DO THIS
Transcribe the entries verbatim, from the line holding "Task: Click the price alert bell icon" through the end of the entries, both ends included. Leave the pictures out of your answer.

*** RECORDS FOR THIS EXERCISE

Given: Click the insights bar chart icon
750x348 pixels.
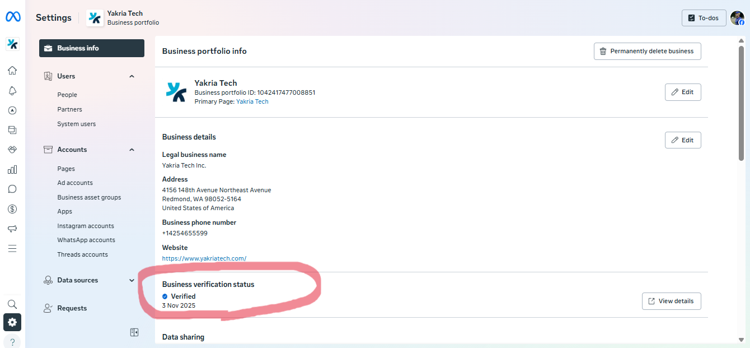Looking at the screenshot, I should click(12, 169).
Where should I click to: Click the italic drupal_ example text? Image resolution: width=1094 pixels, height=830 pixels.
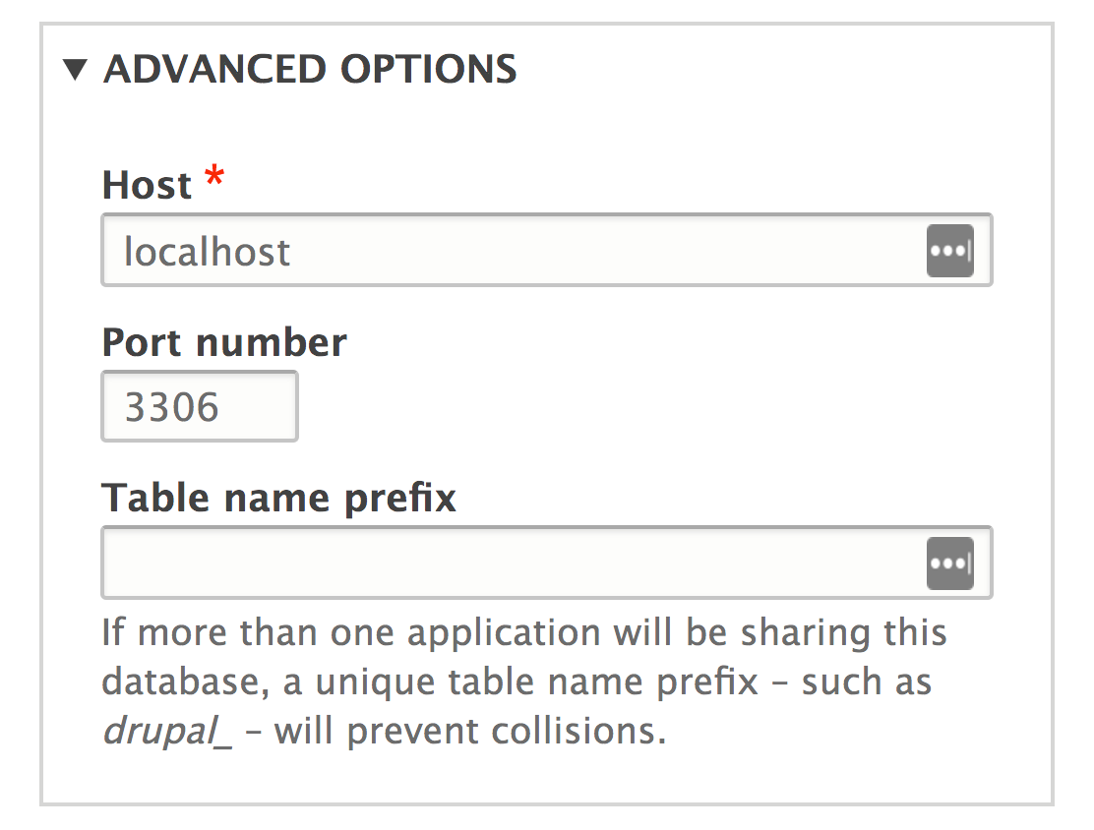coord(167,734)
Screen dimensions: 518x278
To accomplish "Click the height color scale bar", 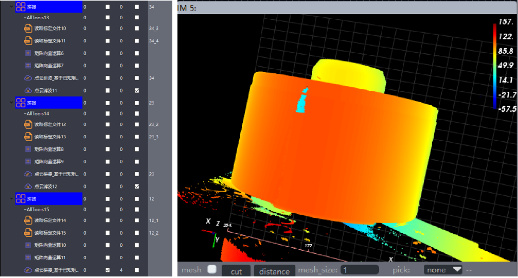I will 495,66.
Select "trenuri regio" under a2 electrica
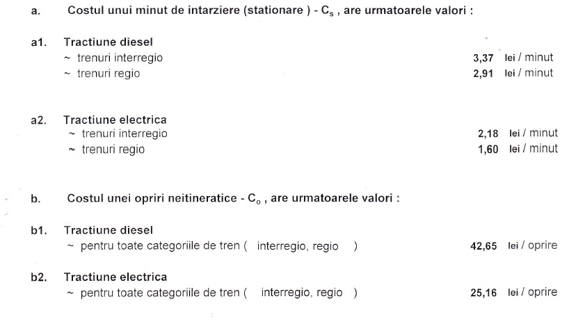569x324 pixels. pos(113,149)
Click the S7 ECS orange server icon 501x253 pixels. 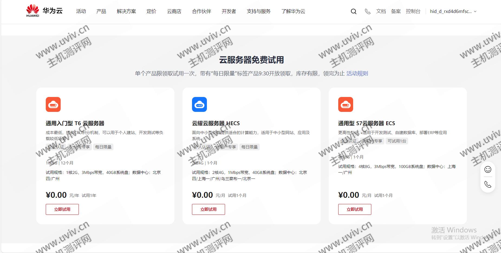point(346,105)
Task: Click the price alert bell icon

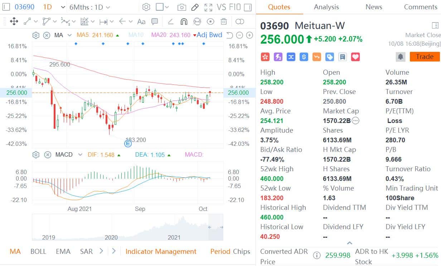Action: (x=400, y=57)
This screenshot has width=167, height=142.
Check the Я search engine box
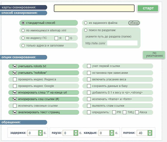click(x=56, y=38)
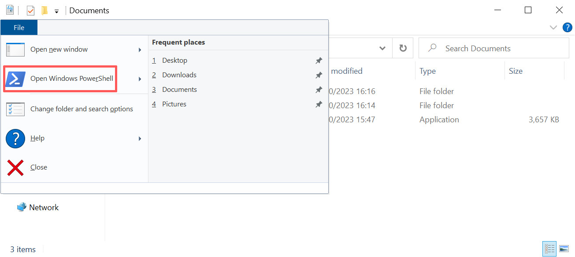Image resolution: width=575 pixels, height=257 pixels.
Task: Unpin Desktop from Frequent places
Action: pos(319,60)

******

FINISHED EXERCISE
Task: Click the price alert bell icon

Action: (x=400, y=57)
This screenshot has width=167, height=142.
Check the Я search engine box
click(x=56, y=38)
Image resolution: width=575 pixels, height=257 pixels.
Task: Unpin Desktop from Frequent places
Action: pos(319,60)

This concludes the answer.